Data-driven diagnostics

China’s government, researchers and clinicians have a strong motive beyond the pandemic to translate computer diagnostics into clinical settings. There are too few qualified doctors in remote areas (see ‘Medical access’), forcing people to travel lengthy distances to cities and wait in long queues, putting extra strain on hospital staff and clinical resources.

Li thinks that diagnostic technologies driven by deep learning might offer much-needed support. If people can be diagnosed without the direct involvement of a time-poor doctor, there might be no need to visit a hospital. Basic treatments such as antibiotics or painkillers could also be provided locally, he says.

Such advances are already being implemented. One of China’s largest AI and speech-technology companies, iFLYTEK in Hefei, has developed an AI Medical Assistant that is in use nationwide. Health-care staff enter a patient’s symptoms into the software platform, and it provides advice on a possible diagnosis. According to the company, the platform gives around 400,000 of these auxiliary opinions each day in as many as 30,000 medical institutions.

Many of China’s technology giants, including Alibaba, Tencent and Baidu, have announced various AI-driven health-care diagnostic tools in the past few years. Baidu, for instance, used an AI-powered mapping platform to track the movement of people leaving Wuhan as the first cases of COVID-19 were identified, which it says was used to “accelerate local preparedness and response efforts”.

There is also a funding incentive for researchers. In November 2020, the NSFC established a department to support collaborative research across four key areas: broadly, the physical sciences; information technology and AI; biomedicine; and the humanities. It will be allocated a proportion of the total budget spend from the NSFC, which in 2020 was 28.5 billion yuan. “I would estimate it might get 5–10% of all funding,” Xue says — or up to 2.8 billion yuan.

Tricky translation

However, translating research into clinical tools is still far from straightforward and depends on the availability of huge, well organized and annotated data sets. Not every medical institute has the capacity to provide these, says Xue.

There are also issues around data protection. In China, a legal framework came into effect on 1 September that aims to further strengthen legal protections for Chinese citizens’ personal information.
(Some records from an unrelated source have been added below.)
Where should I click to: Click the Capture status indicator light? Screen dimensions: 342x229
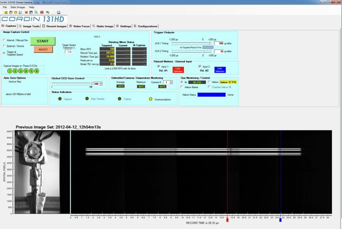pos(59,99)
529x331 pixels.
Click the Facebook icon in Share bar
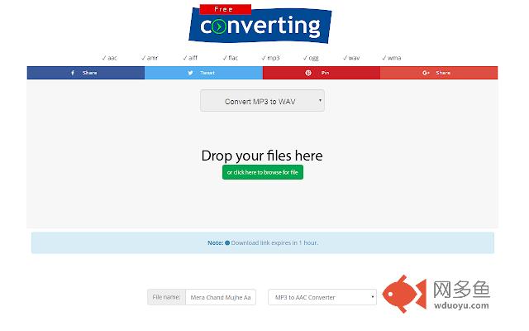(73, 73)
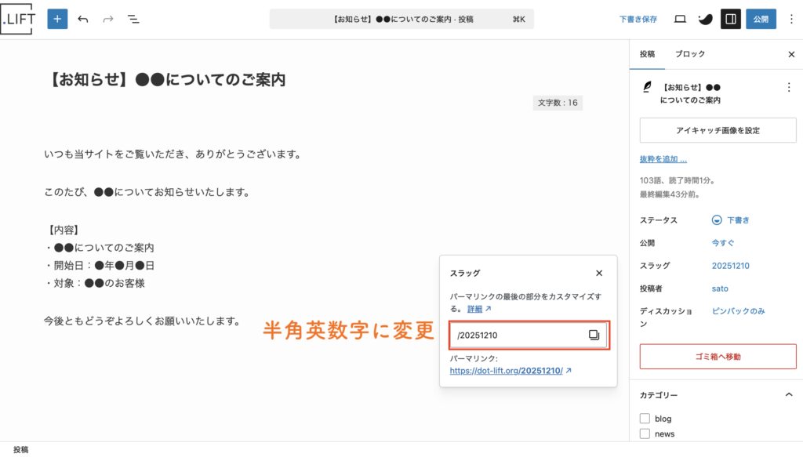
Task: Collapse the カテゴリー panel
Action: pyautogui.click(x=788, y=395)

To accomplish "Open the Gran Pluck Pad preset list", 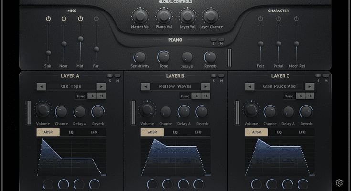I will pyautogui.click(x=280, y=86).
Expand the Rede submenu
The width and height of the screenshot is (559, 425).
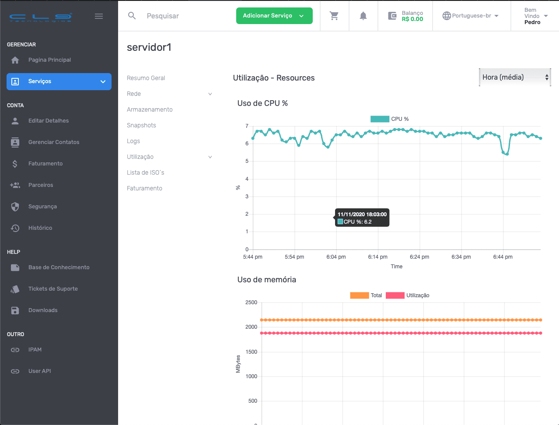pyautogui.click(x=169, y=94)
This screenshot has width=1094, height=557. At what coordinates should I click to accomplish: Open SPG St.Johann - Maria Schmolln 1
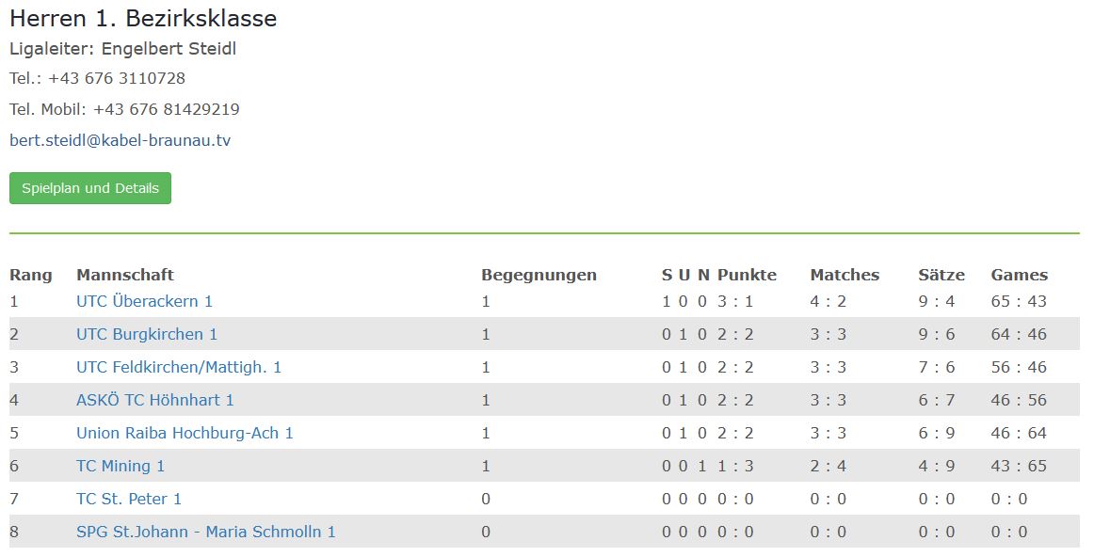[x=206, y=532]
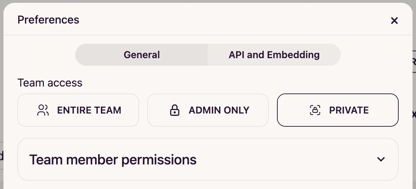Image resolution: width=416 pixels, height=189 pixels.
Task: Click the Preferences dialog title
Action: click(x=48, y=20)
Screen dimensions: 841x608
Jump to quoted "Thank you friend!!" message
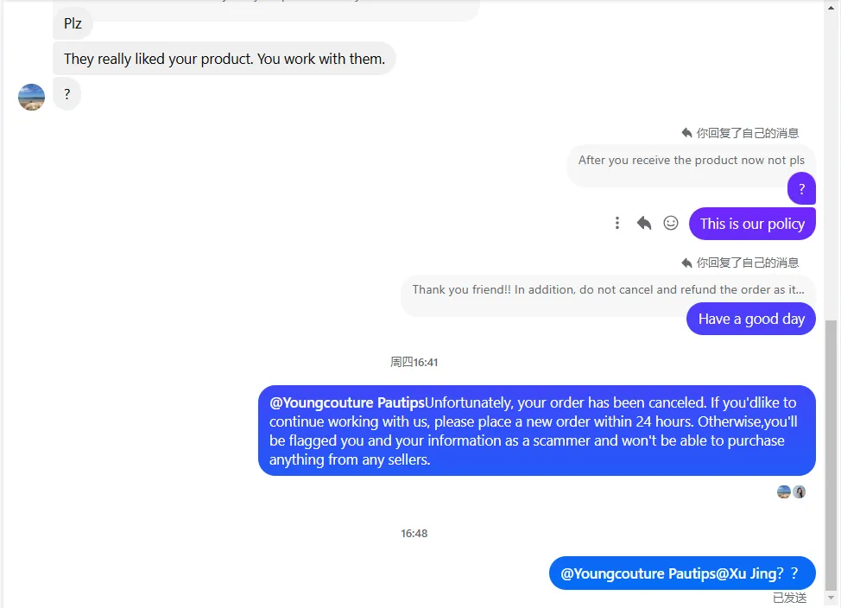coord(608,290)
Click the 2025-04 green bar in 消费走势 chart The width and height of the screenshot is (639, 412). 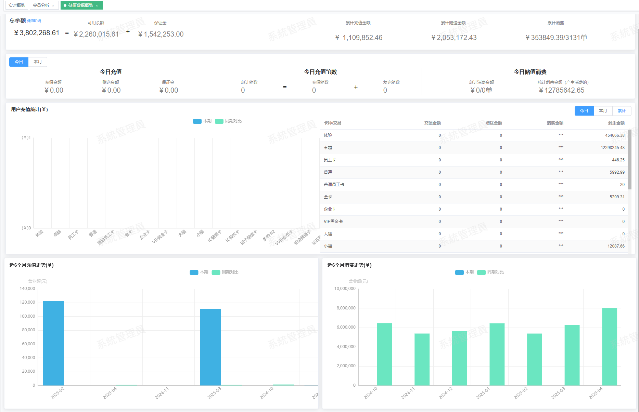tap(609, 346)
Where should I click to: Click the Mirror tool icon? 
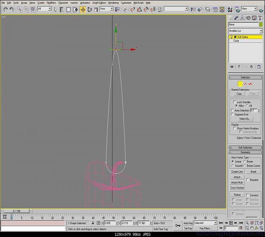pyautogui.click(x=193, y=9)
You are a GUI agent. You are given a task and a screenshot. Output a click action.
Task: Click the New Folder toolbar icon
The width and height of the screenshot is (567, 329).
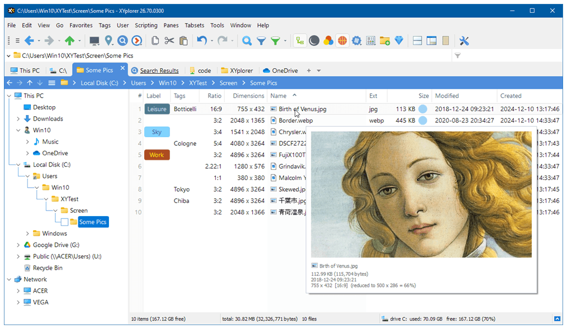click(385, 40)
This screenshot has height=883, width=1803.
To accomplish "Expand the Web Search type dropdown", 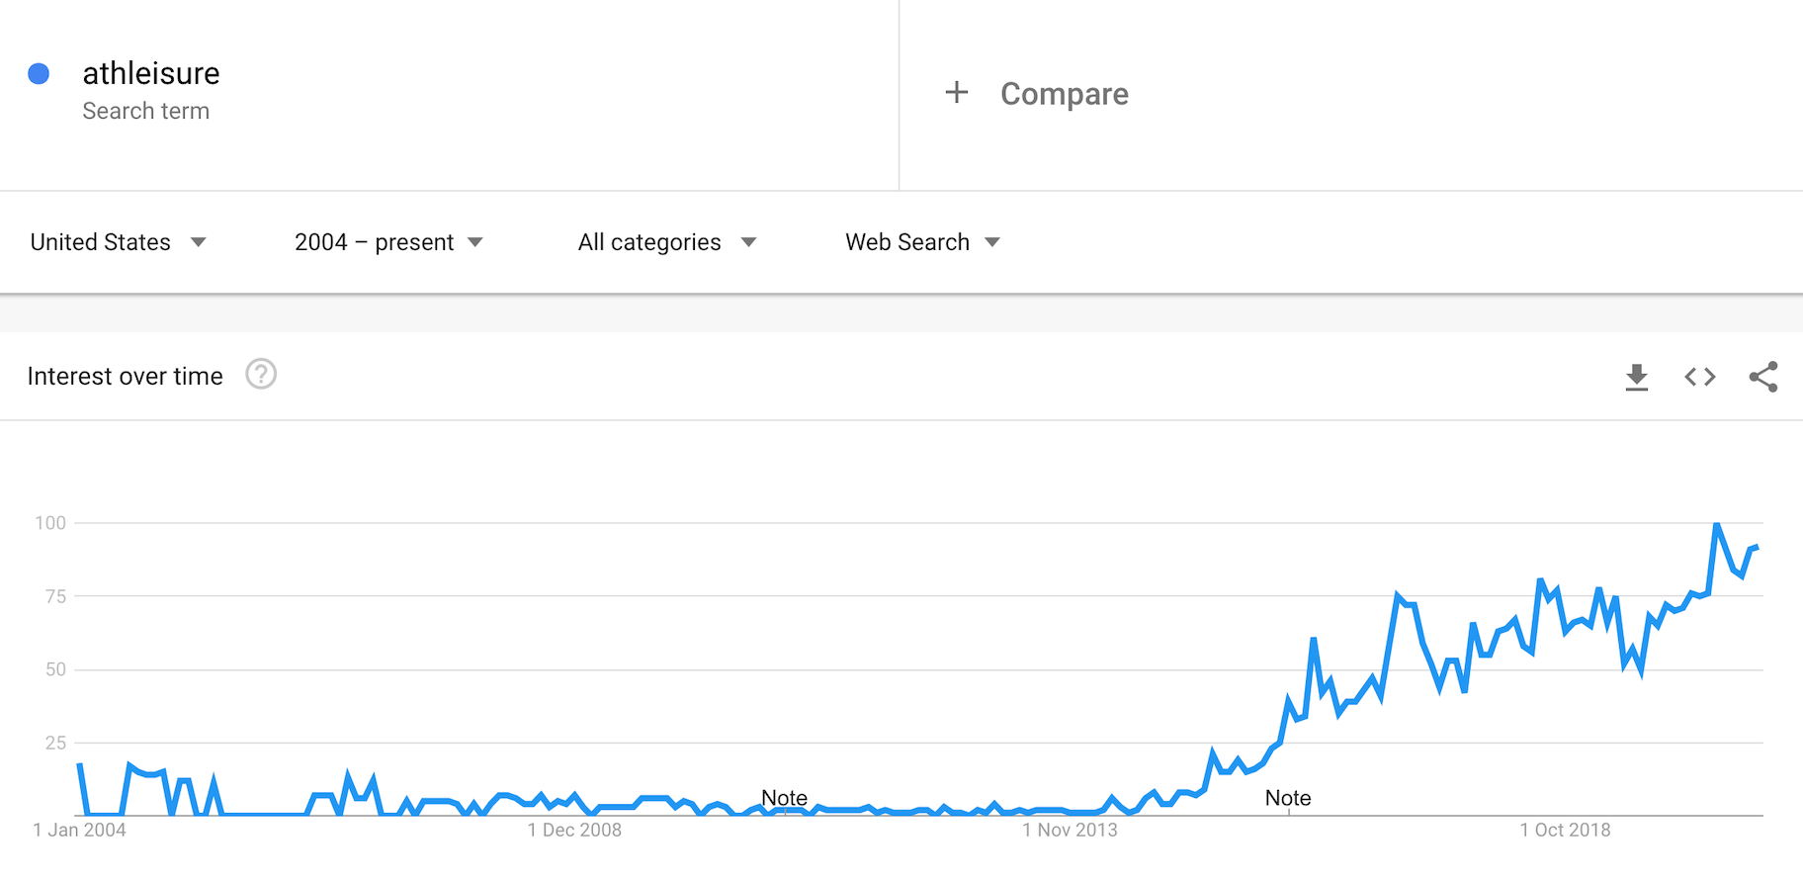I will (922, 242).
A white-knuckle ride of open COVID drug discovery

Overall, the guiding objective of China’s system is similar to that of Europe’s General Data Protection Regulation laws, says Rebecca Arcesati, a technology and digital-policy analyst at the Mercator Institute for China Studies in Berlin. Regulators have tried to balance personal privacy, economic development and national-security considerations, she says.

“The law is the Chinese government’s response to long-standing public concerns over privacy violations by powerful tech giants, who so far have operated and grown in a de facto Wild West,” she says.
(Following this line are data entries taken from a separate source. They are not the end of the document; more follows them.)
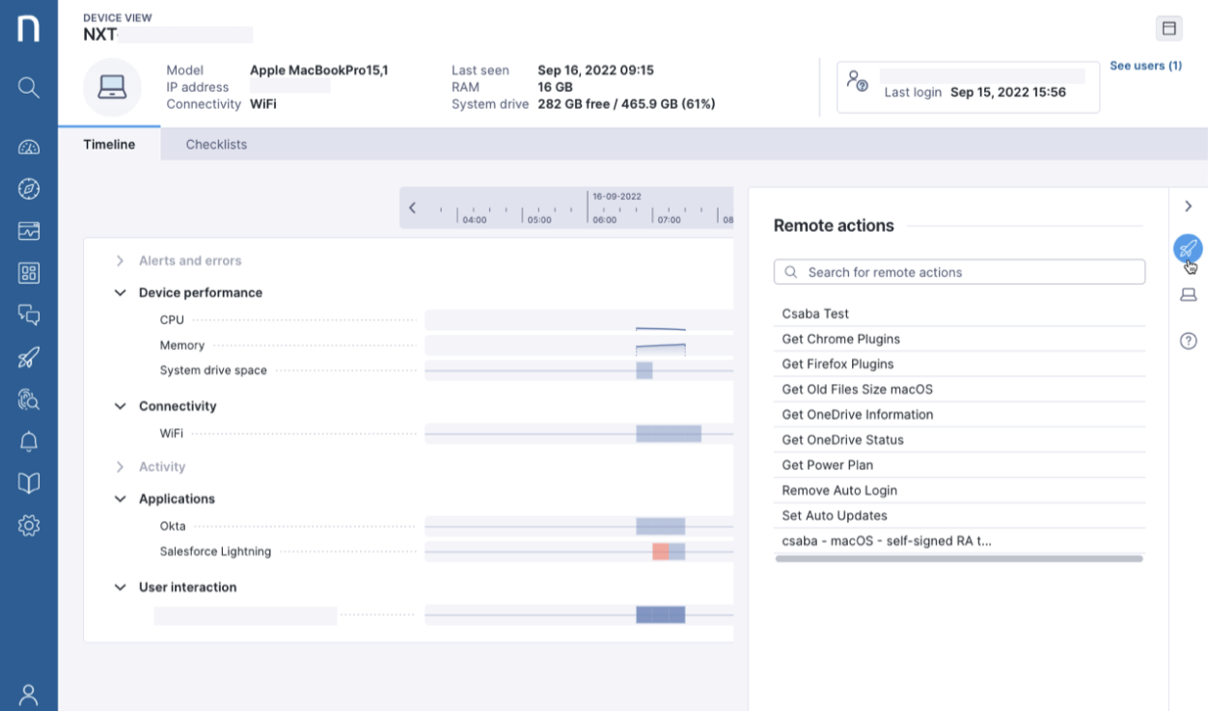Open the settings gear icon in sidebar
The height and width of the screenshot is (711, 1208).
click(29, 526)
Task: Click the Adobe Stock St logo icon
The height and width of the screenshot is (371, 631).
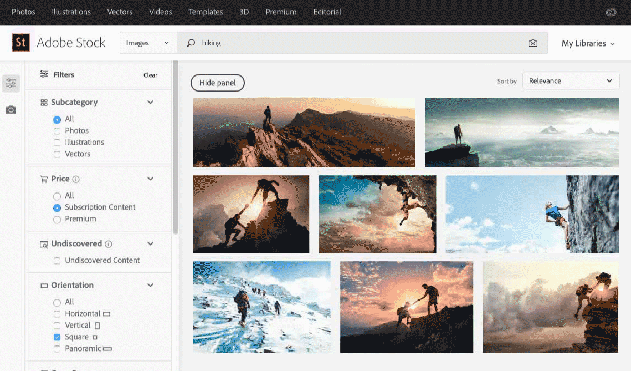Action: 20,43
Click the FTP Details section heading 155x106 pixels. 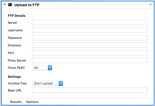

However, the framework differs from European legislation in how it treats personal information: considering it as a strategic resource that belongs to the Chinese state before its citizens, she says. “What is important to stress, in my view, is that the law is unlikely to limit the widespread forced collection of biometric data and genetic information from the population, especially from vulnerable minorities.”

Given China’s growing economy and its ability to pay competitive wages to talented early-career AI researchers, Hu thinks that it won’t be long before the country will match the innovation levels of its rivals in Europe and the United States, in terms of citation rates and breakthroughs such as those achieved by AlphaGo. Young Chinese researchers learn quickly, says Hu. “The gap in their experience, which limits their ability to be truly innovative, could be reduced very quickly in the future.”